(Stored data)
╔══
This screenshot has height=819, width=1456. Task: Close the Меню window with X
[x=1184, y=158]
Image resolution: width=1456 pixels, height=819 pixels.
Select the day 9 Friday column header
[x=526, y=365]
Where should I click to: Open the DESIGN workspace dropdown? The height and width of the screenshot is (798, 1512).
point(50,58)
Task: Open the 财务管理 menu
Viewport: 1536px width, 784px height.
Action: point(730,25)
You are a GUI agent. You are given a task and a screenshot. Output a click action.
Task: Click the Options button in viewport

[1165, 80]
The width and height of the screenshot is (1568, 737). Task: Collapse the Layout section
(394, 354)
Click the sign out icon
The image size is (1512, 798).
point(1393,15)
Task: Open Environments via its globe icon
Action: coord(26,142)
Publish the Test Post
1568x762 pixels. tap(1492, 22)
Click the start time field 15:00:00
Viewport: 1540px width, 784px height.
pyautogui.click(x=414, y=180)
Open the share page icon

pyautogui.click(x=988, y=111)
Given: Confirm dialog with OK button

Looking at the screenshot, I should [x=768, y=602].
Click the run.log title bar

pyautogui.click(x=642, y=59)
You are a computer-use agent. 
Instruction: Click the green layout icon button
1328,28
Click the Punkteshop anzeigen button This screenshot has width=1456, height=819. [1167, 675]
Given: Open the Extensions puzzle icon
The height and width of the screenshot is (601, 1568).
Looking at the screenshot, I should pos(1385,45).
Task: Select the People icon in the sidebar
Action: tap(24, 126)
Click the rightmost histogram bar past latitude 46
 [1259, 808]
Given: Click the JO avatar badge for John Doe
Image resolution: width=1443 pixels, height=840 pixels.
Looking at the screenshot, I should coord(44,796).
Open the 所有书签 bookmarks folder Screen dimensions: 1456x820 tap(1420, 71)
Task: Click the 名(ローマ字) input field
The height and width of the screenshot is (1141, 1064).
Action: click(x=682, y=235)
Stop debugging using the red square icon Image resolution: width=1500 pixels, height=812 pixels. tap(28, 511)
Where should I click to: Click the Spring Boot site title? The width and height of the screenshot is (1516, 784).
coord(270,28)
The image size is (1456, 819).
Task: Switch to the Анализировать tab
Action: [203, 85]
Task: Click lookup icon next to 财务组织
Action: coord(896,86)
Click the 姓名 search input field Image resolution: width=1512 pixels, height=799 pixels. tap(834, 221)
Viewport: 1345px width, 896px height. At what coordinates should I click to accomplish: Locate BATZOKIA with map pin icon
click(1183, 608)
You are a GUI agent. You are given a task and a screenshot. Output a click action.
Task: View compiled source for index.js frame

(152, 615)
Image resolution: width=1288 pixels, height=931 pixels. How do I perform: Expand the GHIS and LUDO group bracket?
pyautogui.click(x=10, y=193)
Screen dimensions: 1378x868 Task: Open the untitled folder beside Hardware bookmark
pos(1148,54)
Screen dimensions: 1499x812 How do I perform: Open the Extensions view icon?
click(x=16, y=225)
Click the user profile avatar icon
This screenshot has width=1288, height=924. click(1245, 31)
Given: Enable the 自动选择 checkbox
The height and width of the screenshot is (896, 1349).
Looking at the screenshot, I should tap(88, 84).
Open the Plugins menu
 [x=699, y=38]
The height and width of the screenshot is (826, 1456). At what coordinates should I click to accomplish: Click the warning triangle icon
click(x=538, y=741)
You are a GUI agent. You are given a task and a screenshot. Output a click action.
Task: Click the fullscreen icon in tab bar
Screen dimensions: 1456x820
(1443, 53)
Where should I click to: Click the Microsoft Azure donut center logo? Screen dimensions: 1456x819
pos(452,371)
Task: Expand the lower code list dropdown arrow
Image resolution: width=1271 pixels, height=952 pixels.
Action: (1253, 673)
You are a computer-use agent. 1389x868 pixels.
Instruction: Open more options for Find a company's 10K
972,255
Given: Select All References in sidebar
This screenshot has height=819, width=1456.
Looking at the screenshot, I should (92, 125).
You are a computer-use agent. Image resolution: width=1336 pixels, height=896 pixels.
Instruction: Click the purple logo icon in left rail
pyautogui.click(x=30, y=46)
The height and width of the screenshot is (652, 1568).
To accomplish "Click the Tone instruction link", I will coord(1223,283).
╚══
- **Problem description**
The answer should hold only the lines from the start of the records above through the line containing "Task: Open the 财务管理 menu", each set down exactly.

- **Reply to the task**
This screenshot has height=819, width=1456. Task: Close the Меню window with X
[x=1184, y=158]
Image resolution: width=1456 pixels, height=819 pixels.
Select the day 9 Friday column header
[x=526, y=365]
Where should I click to: Open the DESIGN workspace dropdown? The height and width of the screenshot is (798, 1512).
point(50,58)
Task: Open the 财务管理 menu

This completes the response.